Identify all lines below that hold "computer" and collect them.

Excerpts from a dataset
****

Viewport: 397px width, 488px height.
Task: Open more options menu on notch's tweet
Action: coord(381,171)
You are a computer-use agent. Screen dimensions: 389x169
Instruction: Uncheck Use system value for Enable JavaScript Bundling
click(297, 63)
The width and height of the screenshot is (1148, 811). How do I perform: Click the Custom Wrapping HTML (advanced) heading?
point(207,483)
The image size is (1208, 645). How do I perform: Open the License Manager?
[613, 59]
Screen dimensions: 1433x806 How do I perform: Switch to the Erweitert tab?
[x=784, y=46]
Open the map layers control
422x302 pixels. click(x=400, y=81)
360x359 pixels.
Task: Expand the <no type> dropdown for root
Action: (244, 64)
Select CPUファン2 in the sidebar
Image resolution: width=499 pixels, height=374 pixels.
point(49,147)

****

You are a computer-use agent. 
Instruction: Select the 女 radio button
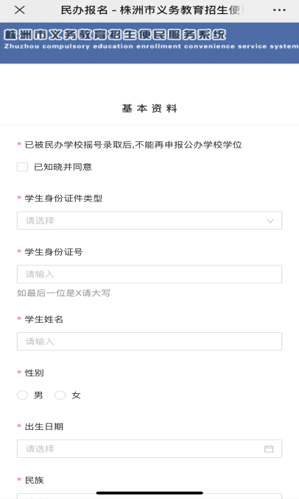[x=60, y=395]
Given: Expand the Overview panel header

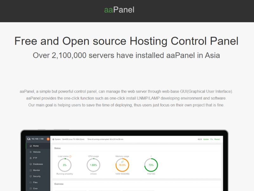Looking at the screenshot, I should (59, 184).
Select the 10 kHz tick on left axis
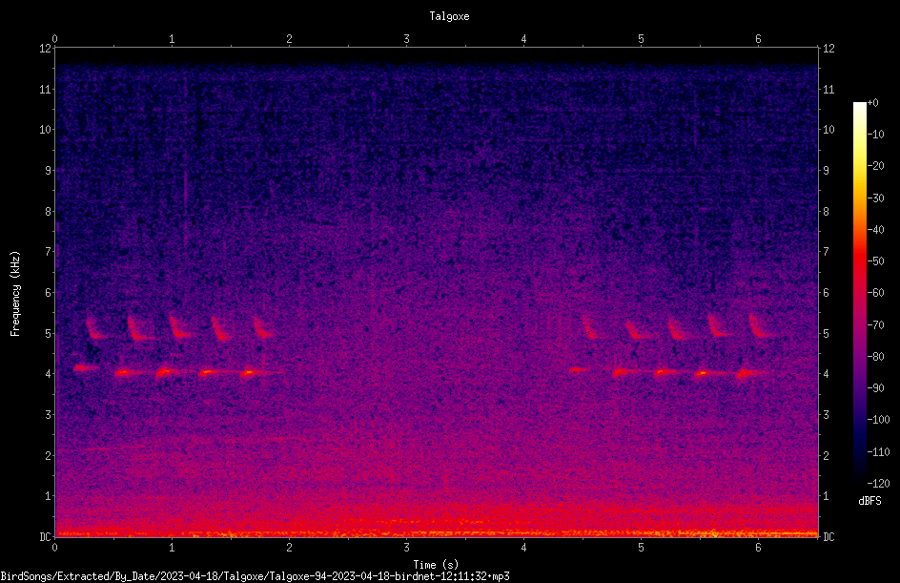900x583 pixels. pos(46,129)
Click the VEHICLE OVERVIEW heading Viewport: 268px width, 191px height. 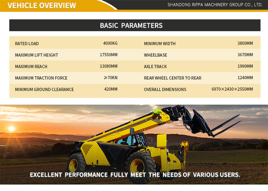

****

Answer to the exercise ▸
You are a computer-use agent. Screen dimensions: 389x169
You are a computer-use agent. 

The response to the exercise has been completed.